The Southern Line Islands



"If an alien had just one day on Earth and wanted to see a coral reef," says National Geographic Explorer-in-Residence Enric Sala, "I would show him Millennium Atoll."





What that alien would see is one part of perhaps the most pristine archipelago in the Pacific: five remote isles named Caroline (commonly called Millennium), Flint, Vostok, Malden, and Starbuck, together known as the southern Line Islands. The waters around these uninhabited specks of land, located 1,500 to 2,100 miles south of Hawaii, are among the last truly wild places in an overexploited ocean.





Now that area will be protected.

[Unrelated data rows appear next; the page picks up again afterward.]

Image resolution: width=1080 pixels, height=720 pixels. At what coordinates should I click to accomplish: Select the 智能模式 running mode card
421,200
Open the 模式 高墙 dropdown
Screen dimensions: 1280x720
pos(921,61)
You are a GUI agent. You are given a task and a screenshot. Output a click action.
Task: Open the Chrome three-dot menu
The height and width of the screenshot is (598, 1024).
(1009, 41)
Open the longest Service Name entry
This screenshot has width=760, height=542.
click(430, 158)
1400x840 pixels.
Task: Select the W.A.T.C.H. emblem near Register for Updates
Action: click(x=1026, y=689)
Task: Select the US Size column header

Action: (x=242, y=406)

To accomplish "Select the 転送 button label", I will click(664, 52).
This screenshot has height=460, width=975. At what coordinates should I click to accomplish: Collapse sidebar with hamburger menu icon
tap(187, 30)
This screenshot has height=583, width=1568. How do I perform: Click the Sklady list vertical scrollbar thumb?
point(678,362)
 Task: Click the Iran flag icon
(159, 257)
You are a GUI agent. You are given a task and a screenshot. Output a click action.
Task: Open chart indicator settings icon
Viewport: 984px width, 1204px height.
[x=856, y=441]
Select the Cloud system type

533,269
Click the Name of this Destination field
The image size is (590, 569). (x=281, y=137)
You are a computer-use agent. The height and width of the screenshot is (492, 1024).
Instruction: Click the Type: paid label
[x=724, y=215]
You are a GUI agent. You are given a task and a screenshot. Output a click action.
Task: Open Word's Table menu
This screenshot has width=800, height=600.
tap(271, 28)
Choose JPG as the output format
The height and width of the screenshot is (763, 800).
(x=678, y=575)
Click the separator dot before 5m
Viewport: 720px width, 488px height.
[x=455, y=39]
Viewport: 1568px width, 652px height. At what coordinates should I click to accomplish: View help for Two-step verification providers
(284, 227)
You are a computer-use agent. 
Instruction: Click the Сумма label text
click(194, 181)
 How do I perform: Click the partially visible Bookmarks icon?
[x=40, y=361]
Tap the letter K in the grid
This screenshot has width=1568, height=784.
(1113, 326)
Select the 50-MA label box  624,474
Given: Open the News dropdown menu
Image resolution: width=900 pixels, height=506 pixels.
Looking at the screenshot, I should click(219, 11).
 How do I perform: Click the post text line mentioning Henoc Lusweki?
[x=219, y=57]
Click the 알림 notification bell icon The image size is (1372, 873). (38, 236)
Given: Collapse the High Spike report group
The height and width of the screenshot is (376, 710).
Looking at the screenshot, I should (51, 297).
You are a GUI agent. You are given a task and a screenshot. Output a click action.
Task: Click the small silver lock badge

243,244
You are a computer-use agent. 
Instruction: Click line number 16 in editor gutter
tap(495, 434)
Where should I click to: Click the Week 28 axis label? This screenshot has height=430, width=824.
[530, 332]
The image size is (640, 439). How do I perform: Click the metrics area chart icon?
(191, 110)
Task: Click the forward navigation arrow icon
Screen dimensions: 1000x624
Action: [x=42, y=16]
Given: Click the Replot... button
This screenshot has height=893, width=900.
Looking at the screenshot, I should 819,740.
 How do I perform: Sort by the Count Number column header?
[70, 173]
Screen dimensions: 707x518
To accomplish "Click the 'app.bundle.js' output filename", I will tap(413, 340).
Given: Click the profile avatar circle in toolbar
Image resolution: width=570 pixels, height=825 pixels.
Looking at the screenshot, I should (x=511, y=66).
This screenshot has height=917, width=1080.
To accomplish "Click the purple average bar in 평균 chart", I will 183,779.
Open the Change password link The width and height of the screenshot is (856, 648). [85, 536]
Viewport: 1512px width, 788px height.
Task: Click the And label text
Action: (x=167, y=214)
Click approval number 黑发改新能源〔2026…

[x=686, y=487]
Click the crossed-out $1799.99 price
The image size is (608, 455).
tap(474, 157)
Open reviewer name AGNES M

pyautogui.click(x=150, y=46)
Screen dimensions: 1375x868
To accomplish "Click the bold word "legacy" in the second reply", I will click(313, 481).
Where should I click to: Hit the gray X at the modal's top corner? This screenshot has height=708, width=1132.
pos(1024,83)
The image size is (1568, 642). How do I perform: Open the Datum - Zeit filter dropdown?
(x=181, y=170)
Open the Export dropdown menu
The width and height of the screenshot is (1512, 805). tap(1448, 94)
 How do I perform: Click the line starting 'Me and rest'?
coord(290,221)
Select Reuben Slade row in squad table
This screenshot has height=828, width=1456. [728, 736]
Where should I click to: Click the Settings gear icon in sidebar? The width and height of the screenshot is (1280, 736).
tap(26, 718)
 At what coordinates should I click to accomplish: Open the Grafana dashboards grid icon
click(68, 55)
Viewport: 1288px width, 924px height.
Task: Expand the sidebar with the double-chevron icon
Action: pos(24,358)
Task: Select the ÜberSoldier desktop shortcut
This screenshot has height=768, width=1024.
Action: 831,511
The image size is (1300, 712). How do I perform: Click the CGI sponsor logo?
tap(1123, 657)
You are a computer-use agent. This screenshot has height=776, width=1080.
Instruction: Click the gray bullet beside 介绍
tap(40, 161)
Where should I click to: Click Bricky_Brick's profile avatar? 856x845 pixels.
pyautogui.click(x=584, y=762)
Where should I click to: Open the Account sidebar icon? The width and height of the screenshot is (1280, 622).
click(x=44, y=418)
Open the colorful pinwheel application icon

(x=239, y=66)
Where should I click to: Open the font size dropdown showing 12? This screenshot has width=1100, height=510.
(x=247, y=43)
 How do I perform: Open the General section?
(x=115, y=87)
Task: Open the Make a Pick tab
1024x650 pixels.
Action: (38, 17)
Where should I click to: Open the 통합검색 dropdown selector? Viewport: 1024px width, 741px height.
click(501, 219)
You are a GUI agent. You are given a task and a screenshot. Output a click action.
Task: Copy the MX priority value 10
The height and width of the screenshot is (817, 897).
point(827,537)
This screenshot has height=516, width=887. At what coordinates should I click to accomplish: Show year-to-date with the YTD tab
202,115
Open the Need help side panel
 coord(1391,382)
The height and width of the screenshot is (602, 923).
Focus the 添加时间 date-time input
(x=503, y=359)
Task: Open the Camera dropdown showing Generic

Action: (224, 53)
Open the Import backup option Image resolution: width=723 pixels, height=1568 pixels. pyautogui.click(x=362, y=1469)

The Kiribati government recently declared a 12-nautical-mile fishing exclusion zone around each island, part of an effort led by Sala, a marine ecologist, and National Geographic's Pristine Seas project to document and conserve what's left of the planet's least spoiled marine environments. The creation of a southern Line Islands marine preserve is something Sala has been hoping for since he led an expedition to the region in 2009. "These islands help us understand what 'pristine' means," he says. "From every perspective--coral density, fish biomass, the number of top predators, the biodiversity--their ecological story is amazing."





During the 2009 expedition divers spent more than a thousand hours underwater around the five islands. What they found astonished them. On some reefs the corals were so dense they covered 90 percent of the seabed--vastly more than the 5 to 10 percent coral coverage found in the Caribbean.